Added .env, and ammended .gitignore

This commit is contained in:
2026-02-15 20:32:46 +00:00
parent 5f3e0db712
commit 657d2f299e
4 changed files with 439 additions and 27 deletions
+51 -27
View File
@@ -25,24 +25,36 @@ The portfolio's command palette currently uses Fuse.js for fuzzy string matching
**Acceptance Criteria:**
- [ ] Node script `scripts/generate-embeddings.ts` reads all palette data from `src/lib/search.ts`
- [ ] Calls OpenAI `text-embedding-3-small` API with a rich text representation of each item (title + subtitle + keywords + any extended context from data files)

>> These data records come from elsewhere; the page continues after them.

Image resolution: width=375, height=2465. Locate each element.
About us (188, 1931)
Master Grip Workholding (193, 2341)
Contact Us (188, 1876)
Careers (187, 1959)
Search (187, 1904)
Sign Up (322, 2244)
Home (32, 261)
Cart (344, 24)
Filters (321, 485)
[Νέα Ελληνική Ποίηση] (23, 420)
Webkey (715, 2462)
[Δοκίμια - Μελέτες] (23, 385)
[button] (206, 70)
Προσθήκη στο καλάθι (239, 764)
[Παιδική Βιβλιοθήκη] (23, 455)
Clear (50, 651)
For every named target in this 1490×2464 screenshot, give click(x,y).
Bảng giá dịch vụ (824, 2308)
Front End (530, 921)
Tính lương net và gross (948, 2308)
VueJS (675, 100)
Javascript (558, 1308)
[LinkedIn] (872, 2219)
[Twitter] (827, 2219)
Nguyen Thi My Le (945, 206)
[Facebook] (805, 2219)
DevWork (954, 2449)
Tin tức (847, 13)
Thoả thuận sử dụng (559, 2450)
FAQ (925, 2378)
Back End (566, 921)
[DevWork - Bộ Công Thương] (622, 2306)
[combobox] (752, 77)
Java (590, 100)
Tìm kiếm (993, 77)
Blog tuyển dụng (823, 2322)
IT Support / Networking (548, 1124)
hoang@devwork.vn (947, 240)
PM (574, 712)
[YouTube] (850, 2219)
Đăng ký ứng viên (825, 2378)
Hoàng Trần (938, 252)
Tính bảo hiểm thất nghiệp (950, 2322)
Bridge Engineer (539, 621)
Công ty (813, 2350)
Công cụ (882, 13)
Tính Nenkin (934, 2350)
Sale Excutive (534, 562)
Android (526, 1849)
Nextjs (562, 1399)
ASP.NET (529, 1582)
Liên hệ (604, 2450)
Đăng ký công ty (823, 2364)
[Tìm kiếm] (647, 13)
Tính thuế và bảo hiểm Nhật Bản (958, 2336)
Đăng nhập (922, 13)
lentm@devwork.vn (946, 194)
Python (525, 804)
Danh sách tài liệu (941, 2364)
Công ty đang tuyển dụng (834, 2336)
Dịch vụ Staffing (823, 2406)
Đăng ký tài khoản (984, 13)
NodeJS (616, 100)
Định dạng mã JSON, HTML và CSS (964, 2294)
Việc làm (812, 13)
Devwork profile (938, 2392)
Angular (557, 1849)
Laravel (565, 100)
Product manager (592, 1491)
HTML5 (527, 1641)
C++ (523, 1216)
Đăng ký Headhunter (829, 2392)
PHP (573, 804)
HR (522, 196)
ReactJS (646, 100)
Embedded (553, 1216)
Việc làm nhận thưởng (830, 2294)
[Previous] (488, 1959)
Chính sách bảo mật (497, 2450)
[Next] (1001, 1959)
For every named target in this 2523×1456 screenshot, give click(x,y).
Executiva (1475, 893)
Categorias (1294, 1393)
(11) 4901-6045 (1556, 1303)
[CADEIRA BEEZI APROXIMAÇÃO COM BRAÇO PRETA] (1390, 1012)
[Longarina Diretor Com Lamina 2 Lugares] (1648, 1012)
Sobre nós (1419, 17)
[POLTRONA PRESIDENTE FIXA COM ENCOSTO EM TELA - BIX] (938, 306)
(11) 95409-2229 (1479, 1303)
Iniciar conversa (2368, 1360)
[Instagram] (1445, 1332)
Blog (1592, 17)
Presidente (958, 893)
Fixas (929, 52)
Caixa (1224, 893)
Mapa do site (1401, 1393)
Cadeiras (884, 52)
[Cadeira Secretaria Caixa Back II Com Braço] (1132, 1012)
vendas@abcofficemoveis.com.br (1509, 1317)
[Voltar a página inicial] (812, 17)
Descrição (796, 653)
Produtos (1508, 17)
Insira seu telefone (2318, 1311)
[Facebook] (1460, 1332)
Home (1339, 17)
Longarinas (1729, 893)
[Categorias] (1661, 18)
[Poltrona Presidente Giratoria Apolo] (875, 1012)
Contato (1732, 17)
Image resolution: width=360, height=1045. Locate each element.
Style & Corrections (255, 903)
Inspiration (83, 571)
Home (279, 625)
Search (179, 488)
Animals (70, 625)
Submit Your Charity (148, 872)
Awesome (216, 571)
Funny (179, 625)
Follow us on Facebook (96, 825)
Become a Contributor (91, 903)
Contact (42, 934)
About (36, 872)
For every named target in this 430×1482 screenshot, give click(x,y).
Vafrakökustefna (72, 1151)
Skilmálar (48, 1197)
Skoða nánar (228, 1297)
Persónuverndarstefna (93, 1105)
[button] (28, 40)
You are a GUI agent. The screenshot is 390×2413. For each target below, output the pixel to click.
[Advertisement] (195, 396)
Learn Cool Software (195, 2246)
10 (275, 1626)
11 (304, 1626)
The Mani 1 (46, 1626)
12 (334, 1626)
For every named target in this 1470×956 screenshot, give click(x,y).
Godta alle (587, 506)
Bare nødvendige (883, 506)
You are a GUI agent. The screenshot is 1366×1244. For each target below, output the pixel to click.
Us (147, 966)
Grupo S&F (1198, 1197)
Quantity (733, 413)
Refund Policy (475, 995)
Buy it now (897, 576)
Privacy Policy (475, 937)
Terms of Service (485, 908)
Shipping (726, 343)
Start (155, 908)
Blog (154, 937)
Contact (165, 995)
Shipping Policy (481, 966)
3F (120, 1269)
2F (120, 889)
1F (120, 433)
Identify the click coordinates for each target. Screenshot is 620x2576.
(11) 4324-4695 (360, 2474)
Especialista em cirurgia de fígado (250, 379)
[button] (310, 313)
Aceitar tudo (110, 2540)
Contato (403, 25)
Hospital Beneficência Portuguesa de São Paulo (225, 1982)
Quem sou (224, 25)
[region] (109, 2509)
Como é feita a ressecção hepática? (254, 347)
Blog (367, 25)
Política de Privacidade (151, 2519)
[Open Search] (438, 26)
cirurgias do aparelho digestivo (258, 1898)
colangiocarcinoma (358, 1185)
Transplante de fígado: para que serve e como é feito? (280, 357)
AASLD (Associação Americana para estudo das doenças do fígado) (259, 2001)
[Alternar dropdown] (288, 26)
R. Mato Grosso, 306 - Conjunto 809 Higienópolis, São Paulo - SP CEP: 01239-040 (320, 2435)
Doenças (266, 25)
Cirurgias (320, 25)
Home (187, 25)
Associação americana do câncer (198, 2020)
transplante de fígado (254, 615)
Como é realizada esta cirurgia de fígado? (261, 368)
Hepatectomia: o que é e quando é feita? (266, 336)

- [ ] Uses the same ONNX model (`all-MiniLM-L6-v2` via `@xenova/transformers`) as the browser runtime to generate embeddings
- [ ] Builds a rich text representation of each item (title + subtitle + keywords + extended context from data files)
- [ ] Outputs `src/data/embeddings.json` — array of `{ id: string, embedding: number[] }`
- [ ] Script is runnable via `npm run generate-embeddings`
- [ ] Script requires `OPENAI_API_KEY` env var; fails gracefully with clear error if missing
- [ ] No external API key required — model runs locally via Node.js
- [ ] Embeddings file is committed to repo (static asset, not generated per-build)
- [ ] Typecheck passes
#### US-002: Client-side cosine similarity search
#### US-002: Preload ONNX model during boot sequence
**Description:** As a visitor, I want the semantic search model to be ready by the time I reach the dashboard, without slowing down the initial experience.
**Acceptance Criteria:**
- [ ] Model download (`all-MiniLM-L6-v2` via `@xenova/transformers`) begins when `App.tsx` mounts (during `'boot'` phase)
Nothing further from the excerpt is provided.